The scathing anti-Western propaganda and the vitriol produced by pro-Kremlin trolls create an atmosphere of intimidation that security analyst Andrei Soldatov says is the central feature of the Kremlin’s system for controlling the Internet. In other words, the government doesn’t need to block a huge amount of online material, because it effectively intimidates people into not posting things they otherwise might. A recent government statement banning a popular type of meme is a prime example of this strategy at work. No one expects the government to actually root out every single one of these memes and order them deleted, but people will likely think twice about posting them now. This fear of getting in trouble, either with the law or with peers, neighbors, or family, keeps people quiet. It’s the same principle that led Soviet citizens to avoid saying controversial things in case the KGB was listening or neighbors were eavesdropping.

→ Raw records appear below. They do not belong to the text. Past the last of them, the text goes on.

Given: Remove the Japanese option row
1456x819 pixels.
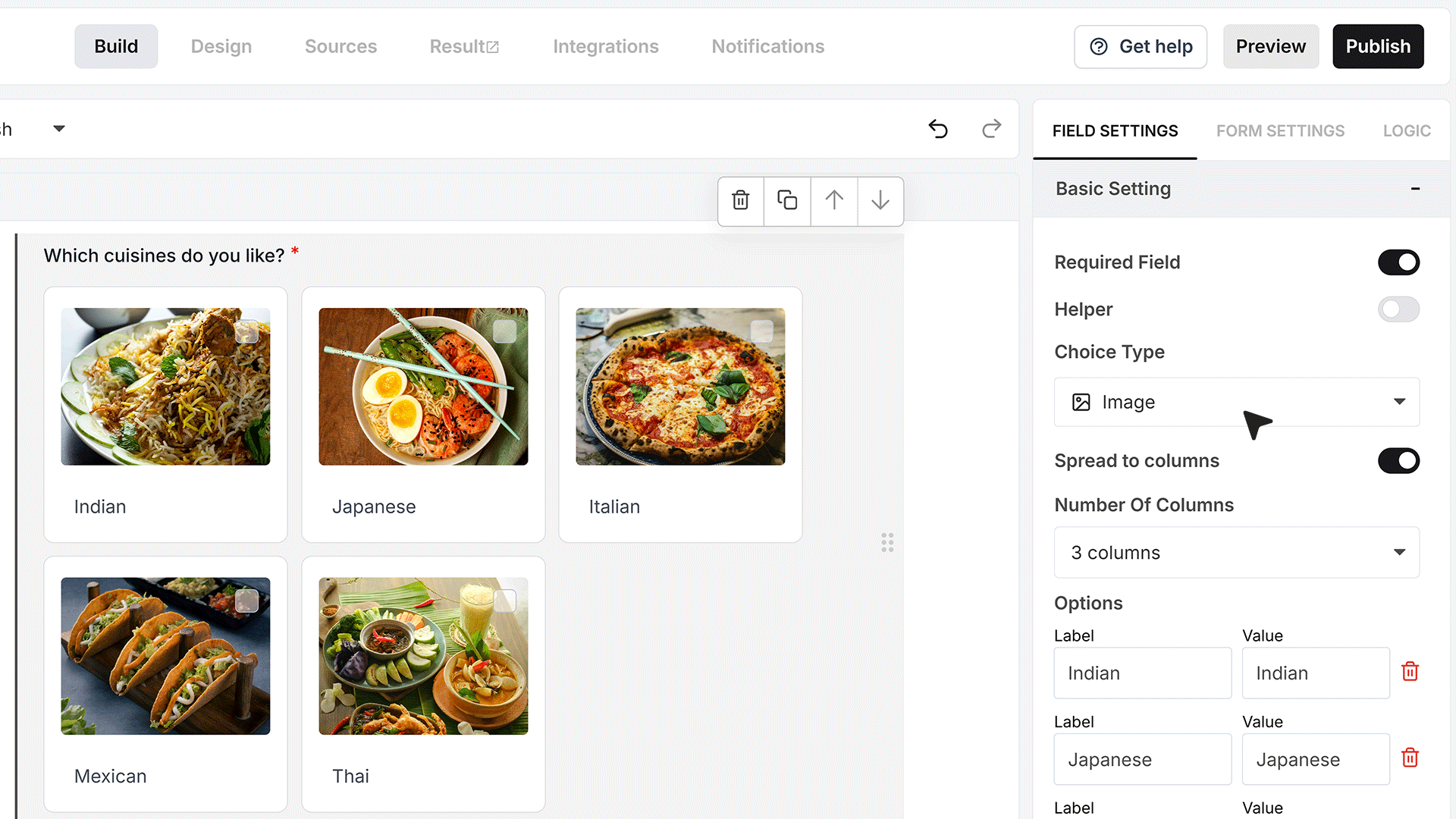Looking at the screenshot, I should (1410, 758).
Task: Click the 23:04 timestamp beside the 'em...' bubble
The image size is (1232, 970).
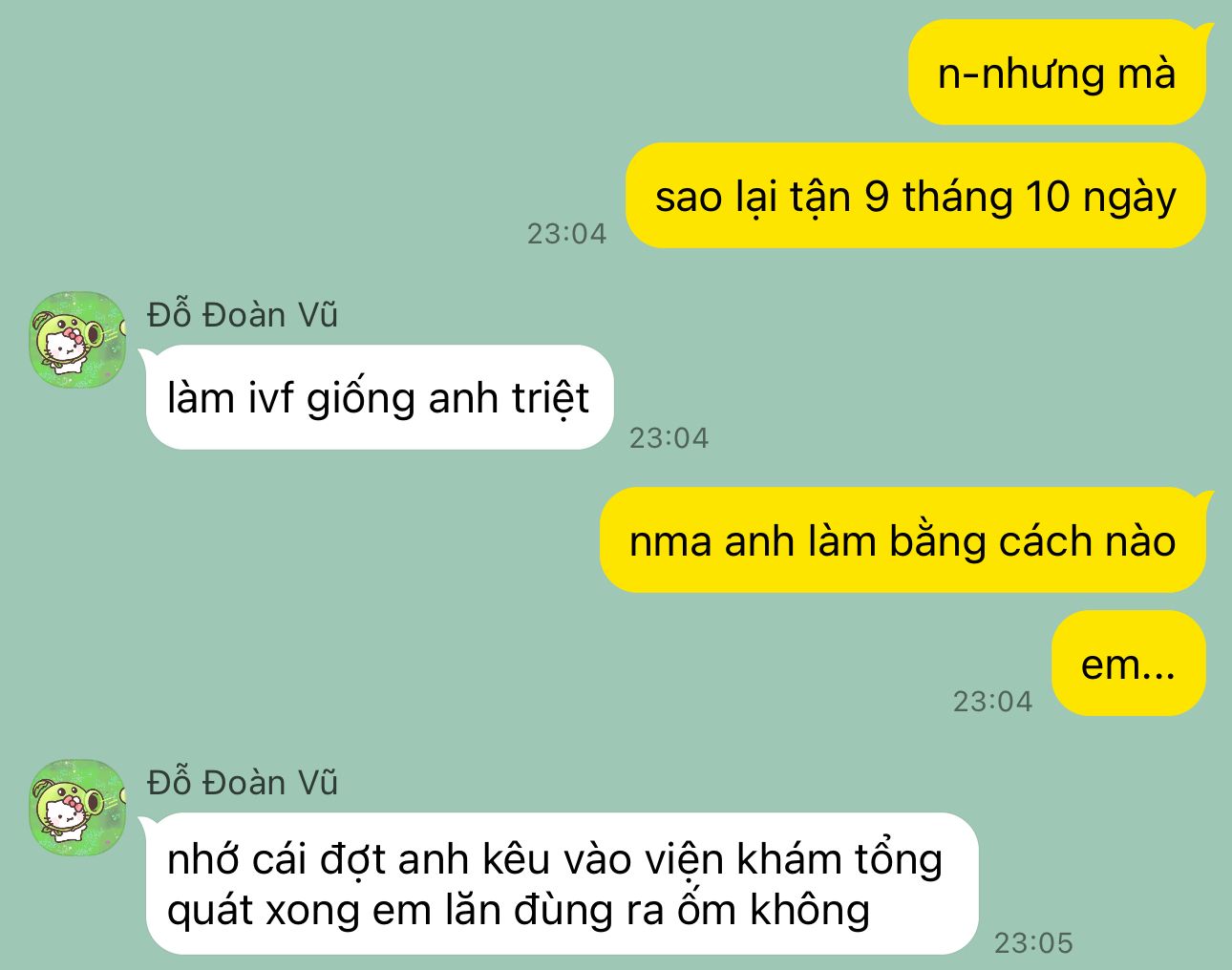Action: point(992,702)
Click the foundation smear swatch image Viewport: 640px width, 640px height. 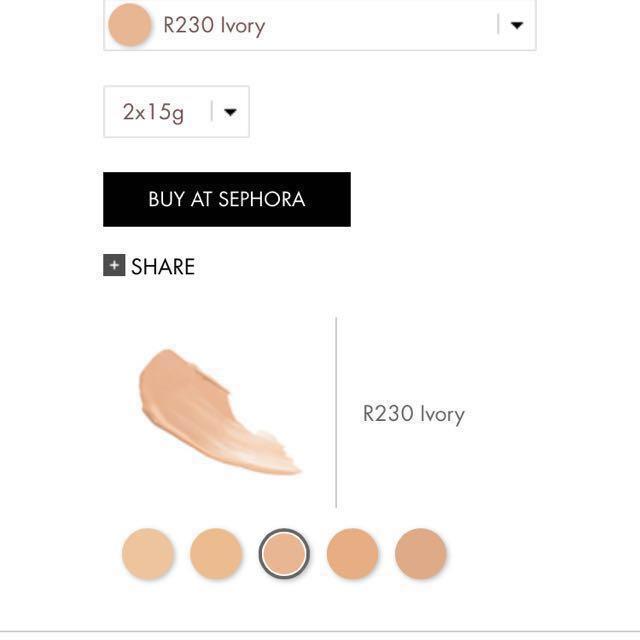[x=220, y=412]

But this constant spooking of people may not suffice in the future. If the economy continues to worsen and political dissent rises, the Kremlin will likely combine this intimidation with more blunt methods, like building up its Internet firewall. Political developments over the next few years will determine just how high the firewall will go, and only a successor to Putin is likely to consider knocking down the wall and the scaffolding altogether.